- **TASK DETAILS**: Reproduce every line of the material below verbatim, including the coordinate pairs.

- **RECORDS PROVIDED**:
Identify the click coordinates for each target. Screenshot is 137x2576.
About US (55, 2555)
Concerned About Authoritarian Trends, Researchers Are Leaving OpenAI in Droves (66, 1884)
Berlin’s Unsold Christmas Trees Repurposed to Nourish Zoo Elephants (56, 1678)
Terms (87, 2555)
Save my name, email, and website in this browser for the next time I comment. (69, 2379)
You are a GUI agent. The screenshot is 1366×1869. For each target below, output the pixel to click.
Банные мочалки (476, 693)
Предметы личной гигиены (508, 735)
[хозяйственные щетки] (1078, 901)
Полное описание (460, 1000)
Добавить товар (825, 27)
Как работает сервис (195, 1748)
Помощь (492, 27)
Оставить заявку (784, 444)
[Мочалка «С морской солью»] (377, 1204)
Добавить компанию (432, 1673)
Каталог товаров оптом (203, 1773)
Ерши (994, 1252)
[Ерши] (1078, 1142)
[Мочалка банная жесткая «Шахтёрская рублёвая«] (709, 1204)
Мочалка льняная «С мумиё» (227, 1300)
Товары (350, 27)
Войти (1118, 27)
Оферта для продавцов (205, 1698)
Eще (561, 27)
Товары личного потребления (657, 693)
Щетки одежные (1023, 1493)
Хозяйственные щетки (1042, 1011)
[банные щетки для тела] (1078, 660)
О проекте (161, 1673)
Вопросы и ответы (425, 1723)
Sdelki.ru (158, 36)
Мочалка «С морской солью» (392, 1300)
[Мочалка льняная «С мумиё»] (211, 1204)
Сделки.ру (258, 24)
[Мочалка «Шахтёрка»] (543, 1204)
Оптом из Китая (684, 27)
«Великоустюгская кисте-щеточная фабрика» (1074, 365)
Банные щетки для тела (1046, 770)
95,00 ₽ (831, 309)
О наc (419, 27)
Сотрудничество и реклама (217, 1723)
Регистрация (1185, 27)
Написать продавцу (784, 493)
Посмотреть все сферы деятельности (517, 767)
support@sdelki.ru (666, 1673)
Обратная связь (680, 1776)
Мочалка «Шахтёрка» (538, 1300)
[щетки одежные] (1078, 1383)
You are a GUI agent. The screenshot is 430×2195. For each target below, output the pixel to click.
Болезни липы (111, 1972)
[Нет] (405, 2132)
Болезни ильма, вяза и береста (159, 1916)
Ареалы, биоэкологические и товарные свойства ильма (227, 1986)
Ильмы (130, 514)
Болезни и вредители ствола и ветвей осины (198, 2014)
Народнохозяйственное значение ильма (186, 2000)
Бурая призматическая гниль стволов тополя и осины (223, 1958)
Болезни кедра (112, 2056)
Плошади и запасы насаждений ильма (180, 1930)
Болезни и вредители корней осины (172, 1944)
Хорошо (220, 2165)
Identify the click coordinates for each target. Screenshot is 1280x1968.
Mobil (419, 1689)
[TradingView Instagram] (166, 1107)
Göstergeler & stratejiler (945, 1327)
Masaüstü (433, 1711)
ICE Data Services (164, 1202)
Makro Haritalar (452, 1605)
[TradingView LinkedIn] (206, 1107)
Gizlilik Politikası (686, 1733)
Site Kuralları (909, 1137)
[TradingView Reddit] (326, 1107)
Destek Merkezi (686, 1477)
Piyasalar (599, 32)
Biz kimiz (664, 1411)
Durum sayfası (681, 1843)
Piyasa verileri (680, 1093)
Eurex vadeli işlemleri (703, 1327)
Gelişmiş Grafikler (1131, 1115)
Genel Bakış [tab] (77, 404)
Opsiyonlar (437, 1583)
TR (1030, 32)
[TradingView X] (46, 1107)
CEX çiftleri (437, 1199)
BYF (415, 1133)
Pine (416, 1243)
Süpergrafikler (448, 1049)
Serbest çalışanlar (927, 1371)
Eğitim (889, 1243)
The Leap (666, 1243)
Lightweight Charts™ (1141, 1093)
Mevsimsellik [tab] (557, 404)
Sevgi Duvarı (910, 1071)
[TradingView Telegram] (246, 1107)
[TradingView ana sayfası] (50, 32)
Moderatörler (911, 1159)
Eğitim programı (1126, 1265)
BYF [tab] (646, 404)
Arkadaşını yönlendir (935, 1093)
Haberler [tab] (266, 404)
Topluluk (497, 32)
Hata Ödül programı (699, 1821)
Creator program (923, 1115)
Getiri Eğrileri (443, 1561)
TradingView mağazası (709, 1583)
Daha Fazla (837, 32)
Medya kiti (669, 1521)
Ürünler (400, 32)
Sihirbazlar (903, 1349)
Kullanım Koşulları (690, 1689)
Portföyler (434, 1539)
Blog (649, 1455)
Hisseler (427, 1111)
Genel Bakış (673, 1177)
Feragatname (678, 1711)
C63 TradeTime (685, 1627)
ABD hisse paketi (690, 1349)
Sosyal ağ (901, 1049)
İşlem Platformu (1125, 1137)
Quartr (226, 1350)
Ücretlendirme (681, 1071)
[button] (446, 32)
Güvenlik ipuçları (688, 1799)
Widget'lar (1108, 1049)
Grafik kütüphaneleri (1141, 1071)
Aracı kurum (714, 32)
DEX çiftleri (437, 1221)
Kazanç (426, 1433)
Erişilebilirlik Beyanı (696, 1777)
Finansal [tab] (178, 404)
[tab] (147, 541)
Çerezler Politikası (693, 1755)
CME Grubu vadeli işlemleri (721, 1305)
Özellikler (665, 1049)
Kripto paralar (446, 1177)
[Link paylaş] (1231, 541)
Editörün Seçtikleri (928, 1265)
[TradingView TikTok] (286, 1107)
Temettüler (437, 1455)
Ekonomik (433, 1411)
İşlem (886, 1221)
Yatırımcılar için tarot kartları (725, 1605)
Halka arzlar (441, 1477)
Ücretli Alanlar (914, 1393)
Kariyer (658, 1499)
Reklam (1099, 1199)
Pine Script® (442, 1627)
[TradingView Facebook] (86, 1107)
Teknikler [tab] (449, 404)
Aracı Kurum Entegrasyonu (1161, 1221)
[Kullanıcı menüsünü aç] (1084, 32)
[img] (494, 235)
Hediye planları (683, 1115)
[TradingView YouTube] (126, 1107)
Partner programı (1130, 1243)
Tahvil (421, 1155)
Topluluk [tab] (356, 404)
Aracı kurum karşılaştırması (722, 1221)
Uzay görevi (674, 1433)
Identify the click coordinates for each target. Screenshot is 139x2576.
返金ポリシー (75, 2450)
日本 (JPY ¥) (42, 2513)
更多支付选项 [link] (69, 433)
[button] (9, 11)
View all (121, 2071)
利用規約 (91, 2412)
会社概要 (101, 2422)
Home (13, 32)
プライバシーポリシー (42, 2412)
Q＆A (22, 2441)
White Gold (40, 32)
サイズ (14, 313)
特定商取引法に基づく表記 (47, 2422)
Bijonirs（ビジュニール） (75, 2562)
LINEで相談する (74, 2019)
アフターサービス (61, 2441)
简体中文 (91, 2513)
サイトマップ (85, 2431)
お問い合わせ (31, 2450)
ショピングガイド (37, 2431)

- **SOLUTION TO THIS TASK**:
Identify the click coordinates for each target. Screenshot is 137x2576.
About US (55, 2555)
Concerned About Authoritarian Trends, Researchers Are Leaving OpenAI in Droves (66, 1884)
Berlin’s Unsold Christmas Trees Repurposed to Nourish Zoo Elephants (56, 1678)
Terms (87, 2555)
Save my name, email, and website in this browser for the next time I comment. (69, 2379)
You are a GUI agent. The screenshot is 1366×1869. For each target below, output the pixel to click.
Банные мочалки (476, 693)
Предметы личной гигиены (508, 735)
[хозяйственные щетки] (1078, 901)
Полное описание (460, 1000)
Добавить товар (825, 27)
Как работает сервис (195, 1748)
Помощь (492, 27)
Оставить заявку (784, 444)
[Мочалка «С морской солью»] (377, 1204)
Добавить компанию (432, 1673)
Каталог товаров оптом (203, 1773)
Ерши (994, 1252)
[Ерши] (1078, 1142)
[Мочалка банная жесткая «Шахтёрская рублёвая«] (709, 1204)
Мочалка льняная «С мумиё» (227, 1300)
Товары (350, 27)
Войти (1118, 27)
Оферта для продавцов (205, 1698)
Eще (561, 27)
Товары личного потребления (657, 693)
Щетки одежные (1023, 1493)
Хозяйственные щетки (1042, 1011)
[банные щетки для тела] (1078, 660)
О проекте (161, 1673)
Вопросы и ответы (425, 1723)
Sdelki.ru (158, 36)
Мочалка «С морской солью» (392, 1300)
[Мочалка льняная «С мумиё»] (211, 1204)
Сделки.ру (258, 24)
[Мочалка «Шахтёрка»] (543, 1204)
Оптом из Китая (684, 27)
«Великоустюгская кисте-щеточная фабрика» (1074, 365)
Банные щетки для тела (1046, 770)
95,00 ₽ (831, 309)
О наc (419, 27)
Сотрудничество и реклама (217, 1723)
Регистрация (1185, 27)
Написать продавцу (784, 493)
Посмотреть все сферы деятельности (517, 767)
support@sdelki.ru (666, 1673)
Обратная связь (680, 1776)
Мочалка «Шахтёрка» (538, 1300)
[щетки одежные] (1078, 1383)
You are a GUI agent. The screenshot is 430×2195. For each target below, output the pixel to click.
Болезни липы (111, 1972)
[Нет] (405, 2132)
Болезни ильма, вяза и береста (159, 1916)
Ареалы, биоэкологические и товарные свойства ильма (227, 1986)
Ильмы (130, 514)
Болезни и вредители ствола и ветвей осины (198, 2014)
Народнохозяйственное значение ильма (186, 2000)
Бурая призматическая гниль стволов тополя и осины (223, 1958)
Болезни кедра (112, 2056)
Плошади и запасы насаждений ильма (180, 1930)
Болезни и вредители корней осины (172, 1944)
Хорошо (220, 2165)
Identify the click coordinates for each target. Screenshot is 1280x1968.
Mobil (419, 1689)
[TradingView Instagram] (166, 1107)
Göstergeler & stratejiler (945, 1327)
Masaüstü (433, 1711)
ICE Data Services (164, 1202)
Makro Haritalar (452, 1605)
[TradingView LinkedIn] (206, 1107)
Gizlilik Politikası (686, 1733)
Site Kuralları (909, 1137)
[TradingView Reddit] (326, 1107)
Destek Merkezi (686, 1477)
Piyasalar (599, 32)
Biz kimiz (664, 1411)
Durum sayfası (681, 1843)
Piyasa verileri (680, 1093)
Eurex vadeli işlemleri (703, 1327)
Gelişmiş Grafikler (1131, 1115)
Genel Bakış [tab] (77, 404)
Opsiyonlar (437, 1583)
TR (1030, 32)
[TradingView X] (46, 1107)
CEX çiftleri (437, 1199)
BYF (415, 1133)
Pine (416, 1243)
Süpergrafikler (448, 1049)
Serbest çalışanlar (927, 1371)
Eğitim (889, 1243)
The Leap (666, 1243)
Lightweight Charts™ (1141, 1093)
Mevsimsellik [tab] (557, 404)
Sevgi Duvarı (910, 1071)
[TradingView Telegram] (246, 1107)
[TradingView ana sayfası] (50, 32)
Moderatörler (911, 1159)
Eğitim programı (1126, 1265)
BYF [tab] (646, 404)
Arkadaşını yönlendir (935, 1093)
Haberler [tab] (266, 404)
Topluluk (497, 32)
Hata Ödül programı (699, 1821)
Creator program (923, 1115)
Getiri Eğrileri (443, 1561)
TradingView mağazası (709, 1583)
Daha Fazla (837, 32)
Medya kiti (669, 1521)
Ürünler (400, 32)
Sihirbazlar (903, 1349)
Kullanım Koşulları (690, 1689)
Portföyler (434, 1539)
Blog (649, 1455)
Hisseler (427, 1111)
Genel Bakış (673, 1177)
Feragatname (678, 1711)
C63 TradeTime (685, 1627)
ABD hisse paketi (690, 1349)
Sosyal ağ (901, 1049)
İşlem Platformu (1125, 1137)
Quartr (226, 1350)
Ücretlendirme (681, 1071)
[button] (446, 32)
Güvenlik ipuçları (688, 1799)
Widget'lar (1108, 1049)
Grafik kütüphaneleri (1141, 1071)
Aracı kurum (714, 32)
DEX çiftleri (437, 1221)
Kazanç (426, 1433)
Erişilebilirlik Beyanı (696, 1777)
Finansal [tab] (178, 404)
[tab] (147, 541)
Çerezler Politikası (693, 1755)
CME Grubu vadeli işlemleri (721, 1305)
Özellikler (665, 1049)
Kripto paralar (446, 1177)
[Link paylaş] (1231, 541)
Editörün Seçtikleri (928, 1265)
[TradingView TikTok] (286, 1107)
Temettüler (437, 1455)
Ekonomik (433, 1411)
İşlem (886, 1221)
Yatırımcılar için tarot kartları (725, 1605)
Halka arzlar (441, 1477)
Ücretli Alanlar (914, 1393)
Kariyer (658, 1499)
Reklam (1099, 1199)
Pine Script® (442, 1627)
[TradingView Facebook] (86, 1107)
Teknikler [tab] (449, 404)
Aracı Kurum Entegrasyonu (1161, 1221)
[Kullanıcı menüsünü aç] (1084, 32)
[img] (494, 235)
Hediye planları (683, 1115)
[TradingView YouTube] (126, 1107)
Partner programı (1130, 1243)
Tahvil (421, 1155)
Topluluk [tab] (356, 404)
Aracı kurum karşılaştırması (722, 1221)
Uzay görevi (674, 1433)
Identify the click coordinates for each target. Screenshot is 139x2576.
返金ポリシー (75, 2450)
日本 (JPY ¥) (42, 2513)
更多支付选项 [link] (69, 433)
[button] (9, 11)
View all (121, 2071)
利用規約 (91, 2412)
会社概要 (101, 2422)
Home (13, 32)
プライバシーポリシー (42, 2412)
Q＆A (22, 2441)
White Gold (40, 32)
サイズ (14, 313)
特定商取引法に基づく表記 (47, 2422)
Bijonirs（ビジュニール） (75, 2562)
LINEで相談する (74, 2019)
アフターサービス (61, 2441)
简体中文 (91, 2513)
サイトマップ (85, 2431)
お問い合わせ (31, 2450)
ショピングガイド (37, 2431)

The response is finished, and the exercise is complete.